Last Updated Jul 14, 2011 2:29 PM EDT
With the so-called PIGS countries (Portugal, Ireland, Greece, Spain) in various stages of distress, Italy's borrowing costs shot up 71 percent in a single day this week on concerns that it may struggle to raise financing to service its â‚¬1.6 trillion debt. Yields on Italian government bonds are spiking. Stocks also have tumbled, with the share prices of two the nation's larger banks, Unicredit (UCG) and Intesa Sanpaolo (ISP), declining sharply amid concerns over their exposure to Greece's debt woes. European banks also are beginning to curb lending to Italian companies.

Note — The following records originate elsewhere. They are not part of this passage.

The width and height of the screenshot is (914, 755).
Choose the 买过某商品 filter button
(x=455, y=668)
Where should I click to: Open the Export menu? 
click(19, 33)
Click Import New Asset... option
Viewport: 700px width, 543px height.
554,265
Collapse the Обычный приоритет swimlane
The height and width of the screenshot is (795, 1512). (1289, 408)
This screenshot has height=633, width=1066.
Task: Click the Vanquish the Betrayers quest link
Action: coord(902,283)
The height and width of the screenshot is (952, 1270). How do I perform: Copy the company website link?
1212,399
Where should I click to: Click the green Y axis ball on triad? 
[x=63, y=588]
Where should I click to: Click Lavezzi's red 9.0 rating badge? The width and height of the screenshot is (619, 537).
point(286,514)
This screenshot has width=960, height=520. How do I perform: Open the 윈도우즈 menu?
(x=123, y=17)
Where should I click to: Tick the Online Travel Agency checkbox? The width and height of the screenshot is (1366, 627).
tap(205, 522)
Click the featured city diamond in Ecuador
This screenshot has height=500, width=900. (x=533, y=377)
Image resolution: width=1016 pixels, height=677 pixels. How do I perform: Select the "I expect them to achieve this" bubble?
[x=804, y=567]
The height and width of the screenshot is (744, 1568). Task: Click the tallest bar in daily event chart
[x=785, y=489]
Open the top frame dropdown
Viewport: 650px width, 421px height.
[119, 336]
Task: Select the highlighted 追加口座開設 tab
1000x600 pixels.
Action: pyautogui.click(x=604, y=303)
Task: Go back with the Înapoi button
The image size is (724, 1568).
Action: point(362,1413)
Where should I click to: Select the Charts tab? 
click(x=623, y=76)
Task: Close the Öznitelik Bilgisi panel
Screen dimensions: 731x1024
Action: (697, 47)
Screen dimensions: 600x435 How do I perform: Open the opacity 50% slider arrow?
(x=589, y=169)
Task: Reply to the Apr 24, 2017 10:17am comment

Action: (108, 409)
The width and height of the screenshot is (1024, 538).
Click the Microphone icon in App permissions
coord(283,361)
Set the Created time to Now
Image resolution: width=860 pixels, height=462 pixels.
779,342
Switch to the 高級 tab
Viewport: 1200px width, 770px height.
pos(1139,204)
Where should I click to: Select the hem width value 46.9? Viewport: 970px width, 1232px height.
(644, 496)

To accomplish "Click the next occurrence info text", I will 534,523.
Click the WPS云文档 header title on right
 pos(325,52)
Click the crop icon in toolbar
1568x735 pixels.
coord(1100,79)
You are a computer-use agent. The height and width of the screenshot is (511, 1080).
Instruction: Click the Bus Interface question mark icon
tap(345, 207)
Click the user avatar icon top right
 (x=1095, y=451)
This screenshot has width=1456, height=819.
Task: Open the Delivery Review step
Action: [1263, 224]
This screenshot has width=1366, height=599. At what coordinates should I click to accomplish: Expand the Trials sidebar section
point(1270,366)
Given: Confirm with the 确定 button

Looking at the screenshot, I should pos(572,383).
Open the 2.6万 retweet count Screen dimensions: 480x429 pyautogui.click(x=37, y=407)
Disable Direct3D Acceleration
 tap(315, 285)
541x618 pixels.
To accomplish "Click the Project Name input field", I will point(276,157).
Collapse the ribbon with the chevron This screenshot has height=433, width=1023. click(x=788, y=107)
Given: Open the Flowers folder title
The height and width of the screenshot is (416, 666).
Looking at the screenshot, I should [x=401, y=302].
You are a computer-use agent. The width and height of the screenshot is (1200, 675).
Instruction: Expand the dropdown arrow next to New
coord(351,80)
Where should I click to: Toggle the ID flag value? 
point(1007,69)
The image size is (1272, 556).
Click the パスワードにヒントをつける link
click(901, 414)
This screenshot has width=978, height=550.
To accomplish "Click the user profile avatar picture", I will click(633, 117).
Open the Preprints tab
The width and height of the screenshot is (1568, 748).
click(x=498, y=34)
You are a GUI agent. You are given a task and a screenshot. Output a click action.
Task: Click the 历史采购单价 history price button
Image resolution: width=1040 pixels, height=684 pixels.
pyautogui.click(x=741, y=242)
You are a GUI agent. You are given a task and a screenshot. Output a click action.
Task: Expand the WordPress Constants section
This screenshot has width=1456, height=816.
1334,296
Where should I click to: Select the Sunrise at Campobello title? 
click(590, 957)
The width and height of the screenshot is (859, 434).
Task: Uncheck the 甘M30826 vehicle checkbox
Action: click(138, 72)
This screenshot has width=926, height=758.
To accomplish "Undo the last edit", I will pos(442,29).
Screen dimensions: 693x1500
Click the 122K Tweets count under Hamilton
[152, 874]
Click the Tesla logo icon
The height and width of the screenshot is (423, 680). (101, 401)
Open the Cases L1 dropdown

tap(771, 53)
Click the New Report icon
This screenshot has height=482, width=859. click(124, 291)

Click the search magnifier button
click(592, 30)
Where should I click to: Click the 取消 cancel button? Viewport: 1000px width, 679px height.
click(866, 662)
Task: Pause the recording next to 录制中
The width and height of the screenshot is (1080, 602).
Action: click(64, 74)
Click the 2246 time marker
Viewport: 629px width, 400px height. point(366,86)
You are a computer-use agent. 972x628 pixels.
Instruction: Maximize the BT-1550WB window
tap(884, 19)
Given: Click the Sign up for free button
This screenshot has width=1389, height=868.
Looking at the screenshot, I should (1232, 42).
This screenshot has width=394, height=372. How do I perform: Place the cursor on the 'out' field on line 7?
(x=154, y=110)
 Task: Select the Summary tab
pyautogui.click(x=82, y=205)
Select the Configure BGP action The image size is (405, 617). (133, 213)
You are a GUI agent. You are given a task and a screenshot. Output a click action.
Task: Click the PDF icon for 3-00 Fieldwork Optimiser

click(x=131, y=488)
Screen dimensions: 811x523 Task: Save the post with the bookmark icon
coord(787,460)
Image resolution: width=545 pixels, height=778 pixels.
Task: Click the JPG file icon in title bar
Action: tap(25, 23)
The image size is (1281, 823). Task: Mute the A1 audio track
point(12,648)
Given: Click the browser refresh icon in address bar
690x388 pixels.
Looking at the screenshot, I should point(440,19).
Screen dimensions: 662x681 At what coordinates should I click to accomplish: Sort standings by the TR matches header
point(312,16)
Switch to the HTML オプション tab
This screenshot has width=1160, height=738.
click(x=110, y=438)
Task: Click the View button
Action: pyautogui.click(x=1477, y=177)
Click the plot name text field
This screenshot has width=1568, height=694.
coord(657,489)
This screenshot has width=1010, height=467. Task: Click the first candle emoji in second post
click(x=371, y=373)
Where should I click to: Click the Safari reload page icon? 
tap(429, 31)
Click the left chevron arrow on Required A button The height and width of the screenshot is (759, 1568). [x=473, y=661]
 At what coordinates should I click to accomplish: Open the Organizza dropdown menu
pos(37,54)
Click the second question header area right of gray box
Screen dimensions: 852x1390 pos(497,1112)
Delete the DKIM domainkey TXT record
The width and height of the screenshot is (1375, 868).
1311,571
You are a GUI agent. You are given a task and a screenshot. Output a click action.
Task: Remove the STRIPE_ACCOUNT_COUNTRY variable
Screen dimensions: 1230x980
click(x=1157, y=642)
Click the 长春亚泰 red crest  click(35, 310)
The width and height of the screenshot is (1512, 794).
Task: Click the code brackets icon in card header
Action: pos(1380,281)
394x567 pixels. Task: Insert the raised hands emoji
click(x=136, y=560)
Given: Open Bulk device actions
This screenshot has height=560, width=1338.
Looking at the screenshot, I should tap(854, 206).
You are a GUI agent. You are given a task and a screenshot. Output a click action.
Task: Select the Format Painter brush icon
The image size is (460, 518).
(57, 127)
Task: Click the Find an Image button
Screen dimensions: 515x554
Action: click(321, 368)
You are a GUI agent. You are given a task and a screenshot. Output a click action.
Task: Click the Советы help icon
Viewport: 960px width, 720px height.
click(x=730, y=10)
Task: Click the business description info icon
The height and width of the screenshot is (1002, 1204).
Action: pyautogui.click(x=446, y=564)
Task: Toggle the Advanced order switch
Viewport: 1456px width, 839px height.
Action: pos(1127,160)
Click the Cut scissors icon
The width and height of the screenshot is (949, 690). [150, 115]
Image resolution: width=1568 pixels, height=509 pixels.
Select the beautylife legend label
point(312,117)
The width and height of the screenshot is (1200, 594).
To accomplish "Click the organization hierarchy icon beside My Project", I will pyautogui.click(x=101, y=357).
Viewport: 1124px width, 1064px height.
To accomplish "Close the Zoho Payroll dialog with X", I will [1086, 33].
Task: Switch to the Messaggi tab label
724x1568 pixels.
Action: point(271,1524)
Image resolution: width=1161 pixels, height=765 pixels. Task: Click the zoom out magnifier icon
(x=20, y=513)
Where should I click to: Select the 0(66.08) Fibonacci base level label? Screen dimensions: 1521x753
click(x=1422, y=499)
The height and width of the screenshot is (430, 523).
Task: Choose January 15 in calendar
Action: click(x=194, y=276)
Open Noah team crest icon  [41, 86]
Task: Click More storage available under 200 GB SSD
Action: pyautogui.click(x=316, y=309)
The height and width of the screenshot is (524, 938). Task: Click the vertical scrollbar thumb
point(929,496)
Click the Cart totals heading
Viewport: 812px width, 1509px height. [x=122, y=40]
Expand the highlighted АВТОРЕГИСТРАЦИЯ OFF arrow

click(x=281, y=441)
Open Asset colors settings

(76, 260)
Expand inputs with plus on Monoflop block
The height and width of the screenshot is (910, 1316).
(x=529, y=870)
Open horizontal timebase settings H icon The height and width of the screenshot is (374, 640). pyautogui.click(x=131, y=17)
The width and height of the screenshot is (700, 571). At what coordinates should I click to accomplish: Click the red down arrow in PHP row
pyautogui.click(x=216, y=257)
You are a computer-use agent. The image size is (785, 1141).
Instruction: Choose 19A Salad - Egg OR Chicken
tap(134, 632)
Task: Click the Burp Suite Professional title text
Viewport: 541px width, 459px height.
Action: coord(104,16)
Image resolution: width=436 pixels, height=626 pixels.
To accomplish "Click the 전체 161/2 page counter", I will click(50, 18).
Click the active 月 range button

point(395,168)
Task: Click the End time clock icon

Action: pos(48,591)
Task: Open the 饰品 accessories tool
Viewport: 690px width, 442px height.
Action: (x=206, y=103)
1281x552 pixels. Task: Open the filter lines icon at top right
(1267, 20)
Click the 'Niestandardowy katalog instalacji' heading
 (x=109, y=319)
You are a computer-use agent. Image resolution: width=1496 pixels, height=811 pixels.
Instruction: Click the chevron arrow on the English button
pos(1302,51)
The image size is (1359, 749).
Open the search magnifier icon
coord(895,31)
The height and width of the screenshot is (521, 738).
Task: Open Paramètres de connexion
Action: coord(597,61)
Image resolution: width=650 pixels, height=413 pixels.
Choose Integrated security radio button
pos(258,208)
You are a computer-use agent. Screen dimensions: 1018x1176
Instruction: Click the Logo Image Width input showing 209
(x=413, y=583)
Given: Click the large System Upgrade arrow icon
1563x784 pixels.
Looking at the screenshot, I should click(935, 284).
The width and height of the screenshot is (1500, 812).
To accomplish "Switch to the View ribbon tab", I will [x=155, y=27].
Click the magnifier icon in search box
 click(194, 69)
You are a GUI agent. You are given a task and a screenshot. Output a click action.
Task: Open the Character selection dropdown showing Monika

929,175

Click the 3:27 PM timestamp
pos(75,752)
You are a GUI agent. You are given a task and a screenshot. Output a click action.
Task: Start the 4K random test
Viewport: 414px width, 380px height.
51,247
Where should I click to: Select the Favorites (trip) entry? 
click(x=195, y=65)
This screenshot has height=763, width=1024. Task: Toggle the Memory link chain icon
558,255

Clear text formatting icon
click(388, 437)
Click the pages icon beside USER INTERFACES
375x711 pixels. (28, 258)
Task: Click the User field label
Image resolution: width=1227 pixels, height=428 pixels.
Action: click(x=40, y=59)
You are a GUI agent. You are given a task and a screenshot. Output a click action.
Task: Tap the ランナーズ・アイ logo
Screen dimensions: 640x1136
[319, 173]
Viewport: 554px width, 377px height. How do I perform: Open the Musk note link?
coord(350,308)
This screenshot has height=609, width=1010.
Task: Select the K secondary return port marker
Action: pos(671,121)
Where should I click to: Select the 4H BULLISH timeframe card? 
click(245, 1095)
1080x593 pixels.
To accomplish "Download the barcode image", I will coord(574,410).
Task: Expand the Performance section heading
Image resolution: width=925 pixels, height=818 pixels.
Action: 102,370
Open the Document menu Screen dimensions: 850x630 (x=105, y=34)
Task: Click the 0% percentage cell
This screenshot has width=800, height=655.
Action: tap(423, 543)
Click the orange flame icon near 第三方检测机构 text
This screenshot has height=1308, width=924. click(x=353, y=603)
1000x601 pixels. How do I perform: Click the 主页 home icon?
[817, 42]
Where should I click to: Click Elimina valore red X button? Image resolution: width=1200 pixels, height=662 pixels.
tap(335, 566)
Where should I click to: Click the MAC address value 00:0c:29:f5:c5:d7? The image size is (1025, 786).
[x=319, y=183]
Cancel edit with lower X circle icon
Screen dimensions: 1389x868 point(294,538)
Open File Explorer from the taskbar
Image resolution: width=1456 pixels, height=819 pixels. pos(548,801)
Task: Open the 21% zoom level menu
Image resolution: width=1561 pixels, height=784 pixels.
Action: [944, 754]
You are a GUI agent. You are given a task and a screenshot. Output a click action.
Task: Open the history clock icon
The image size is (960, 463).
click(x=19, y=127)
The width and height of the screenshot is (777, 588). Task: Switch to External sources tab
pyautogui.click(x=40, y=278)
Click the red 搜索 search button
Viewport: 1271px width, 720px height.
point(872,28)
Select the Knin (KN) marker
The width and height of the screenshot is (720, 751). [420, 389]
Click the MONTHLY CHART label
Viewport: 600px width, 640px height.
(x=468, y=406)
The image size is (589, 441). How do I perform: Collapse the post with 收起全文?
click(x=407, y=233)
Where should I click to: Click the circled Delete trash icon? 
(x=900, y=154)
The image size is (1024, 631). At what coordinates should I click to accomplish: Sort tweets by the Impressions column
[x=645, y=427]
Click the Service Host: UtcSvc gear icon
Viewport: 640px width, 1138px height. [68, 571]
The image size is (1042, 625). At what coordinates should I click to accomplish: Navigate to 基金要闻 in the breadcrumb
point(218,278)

Standard & Poor's notes that the cost of credit insurance on Italian debt remains far lower than for Greece. Still, widening spreads show that investors are getting nervous that the pattern playing out in the eurozone's "periphery" countries may be moving to the region's core nations. Certainly Angela Merkel is anxious. The German Chancellor last weekend took the unusual step of calling Italian Prime Minister Silvio Berlusconi last weekend to press him to pass an austerity package now worth $68 billion.
Describing the crisis as entering "uncharted territory," the chief economist of the European Bank for Reconstruction and Development says the quarantine European financial officials have tried to set up around the continent's most troubled economies is in danger of failing. He warned:
The source of the contagion seems to be in worse shape.That "source" is, of course, the PIGS countries. Their situation is deteriorating. Ireland this week became the third eurozone nation, after Greece and Portugal, to have it credit rating cut to "junk." These sovereign debt problems are also metastasizing into what could emerge as a pan-European banking crisis.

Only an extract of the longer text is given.